READING PASSAGE:
========================================================================
Critchley v Saunders

Case

[2014] NZHC 1113

23 May 2014

No judgment structure available for this case.

IN THE HIGH COURT OF NEW ZEALAND AUCKLAND REGISTRY

CIV-2014-404-000005 [2014] NZHC 1113

UNDER the Family Protection Act 1955

IN THE MATTER OF

Appeal against decision of 27 November
2013 on Costs [2013] NZFC 9711

BETWEEN

SUZANNE RUTH CRITCHLEY First Appellant

ALFRED ROBERT SAUNDERS Second Appellant

AND

ALMA JEAN SAUNDERS Respondent

Hearing: 20 May 2014

Appearances:

Appellant Saunders in person
W Patterson for Respondent

Judgment:

23 May 2014

JUDGMENT OF WOOLFORD J

This judgment was delivered by me on Friday, 23 May 2014 at 10.30 am pursuant to r 11.5 of the High Court Rules.

Registrar/Deputy Registrar

CRITCHLEY & Anor v SAUNDERS [2014] NZHC 1113 [23 May 2014]

Introduction

[1]      On 26 February 2010, Judge LJ Ryan issued a reserved decision in a claim brought by a widow, Alma Jean Saunders (Mrs Saunders), under the Family Protection Act 1955 against the  trustees and  executors of the estate of her late husband, Alfred Robert Saunders (known as Mr Bob Saunders).  He found that there had been a breach of moral duty by Mr Bob Saunders to adequately provide for the maintenance and support of his widow.   Various orders were made to remedy the breach of moral duty.

[2]      In  the  substantive  judgment,  Judge  Ryan  directed  that  Mrs  Saunders’ reasonable costs were to be met by the estate.   No orders were made as to the payment of other parties’ costs.  Leave was also reserved to any party to apply on 7 days notice for further orders or directions to give better effect to or implement the judgment.
========================================================================
DATA LINES:
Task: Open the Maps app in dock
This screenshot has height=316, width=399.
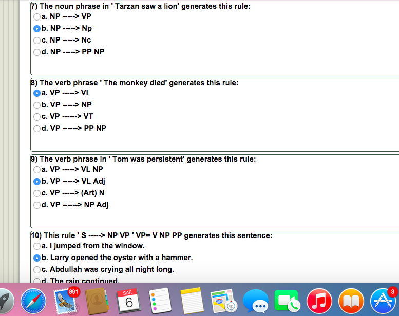Action: click(224, 300)
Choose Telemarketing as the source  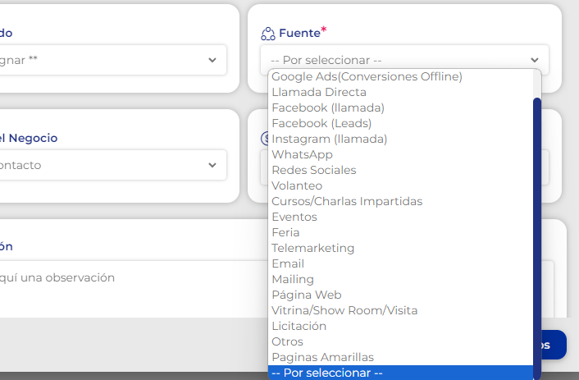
========================================================================
Return the full court judgment word for word. Rely solely on the court judgment above.

Critchley v Saunders

Case

[2014] NZHC 1113

23 May 2014

No judgment structure available for this case.

IN THE HIGH COURT OF NEW ZEALAND AUCKLAND REGISTRY

CIV-2014-404-000005 [2014] NZHC 1113

UNDER the Family Protection Act 1955

IN THE MATTER OF

Appeal against decision of 27 November
2013 on Costs [2013] NZFC 9711

BETWEEN

SUZANNE RUTH CRITCHLEY First Appellant

ALFRED ROBERT SAUNDERS Second Appellant

AND

ALMA JEAN SAUNDERS Respondent

Hearing: 20 May 2014

Appearances:

Appellant Saunders in person
W Patterson for Respondent

Judgment:

23 May 2014

JUDGMENT OF WOOLFORD J

This judgment was delivered by me on Friday, 23 May 2014 at 10.30 am pursuant to r 11.5 of the High Court Rules.

Registrar/Deputy Registrar

CRITCHLEY & Anor v SAUNDERS [2014] NZHC 1113 [23 May 2014]

Introduction

[1]      On 26 February 2010, Judge LJ Ryan issued a reserved decision in a claim brought by a widow, Alma Jean Saunders (Mrs Saunders), under the Family Protection Act 1955 against the  trustees and  executors of the estate of her late husband, Alfred Robert Saunders (known as Mr Bob Saunders).  He found that there had been a breach of moral duty by Mr Bob Saunders to adequately provide for the maintenance and support of his widow.   Various orders were made to remedy the breach of moral duty.

[2]      In  the  substantive  judgment,  Judge  Ryan  directed  that  Mrs  Saunders’ reasonable costs were to be met by the estate.   No orders were made as to the payment of other parties’ costs.  Leave was also reserved to any party to apply on 7 days notice for further orders or directions to give better effect to or implement the judgment.